Now, the pipeline creates the display model and stores it in a new display
field in Elasticsearch.
The API retrieves the display
field, and treats it as opaque JSON -- without any knowledge of its structure.
We'd hoped this would allow us to remove the internal/display models from the API repos, but the current implementation of aggregations make this tricky.
This RFC proposes a change to how aggregations are handled that should remove this obstacle.
Clients of the catalogue API can request aggregations of certain values (e.g. languages, licenses, work types).
These are presented as a list of AggregationBucket
in the API responses, i.e.:
AggregationBucket[T] {
data: T
count: Int
type: String
}
where T
is the same as the value appearing in the Work model.
For example, languages on a work appear as follows:
{
"languages": [
{
"id": "eng",
"label": "English",
"type": "Language"
},
{
"id": "fre",
"label": "French",
"type": "Language"
}
],
...
}
and we see that Language
type in the aggregation buckets:
"aggregations": {
"languages": {
"buckets": [
{
"data": {
"id": "eng",
"label": "English",
"type": "Language"
},
"count": 691840,
"type": "AggregationBucket"
},
{
"data": {
"id": "fre",
"label": "French",
"type": "Language"
},
"count": 67187,
"type": "AggregationBucket"
},
...
This presents a clean, consistent interface to clients – a value looks the same whether it's in a work or in an aggregation.

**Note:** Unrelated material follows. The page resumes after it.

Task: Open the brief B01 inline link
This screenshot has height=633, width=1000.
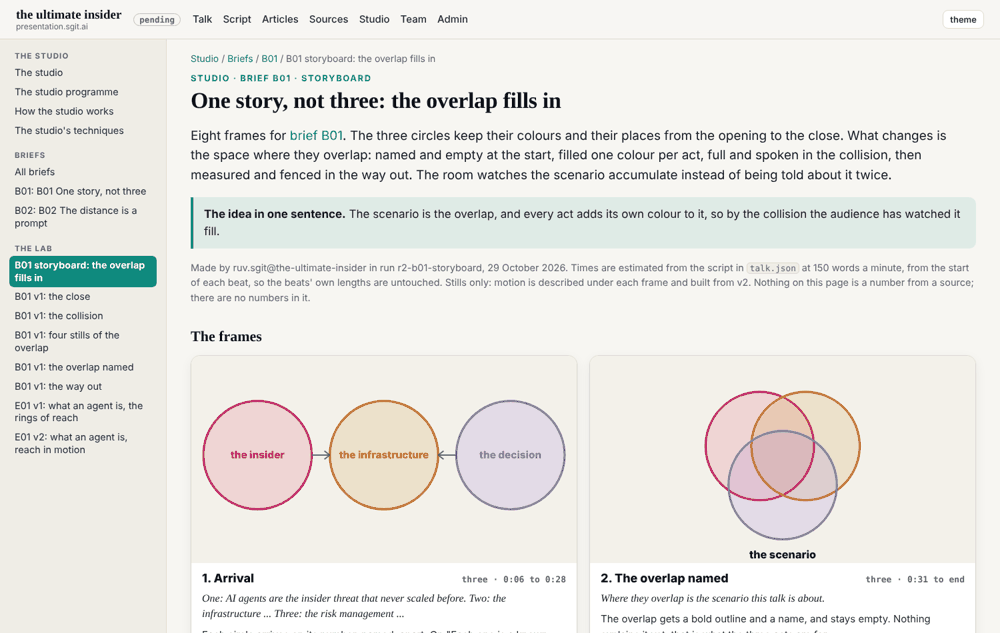Action: point(316,135)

We don't want to change this behaviour.
The API uses Elasticsearch aggregations to aggregate over a field in internal model. Elasticsearch will return single string values, which the API then serialises into the display model.
For example, our language aggregation starts as an ES terms aggregation over the data.languages.id
field:
GET /works-indexed-2022-04-28/_search
{
"aggs": {
"languages": {
"terms": { "field": "data.languages.id" }
}
}
}
The Elasticsearch API response can only use a single string in its buckets, for example:
{
"aggregations" : {
"languages" : {
"buckets" : [
{
"key" : "eng",
"doc_count" : 691840
},
{
"key" : "fre",
"doc_count" : 67187
},
...
The API has to contain enough internal/display model logic to interpret these values -- to know that, say, eng
means English and it's serialised as id/label/type.
This is precisely the sort of model coupling we're trying to get away from.
For more complex types, we've had to jump through hoops to shoehorn aggregations into this approach -- e.g. contributor values are stored like person:Henry Wellcome
because we need both the type and the label to return them correctly.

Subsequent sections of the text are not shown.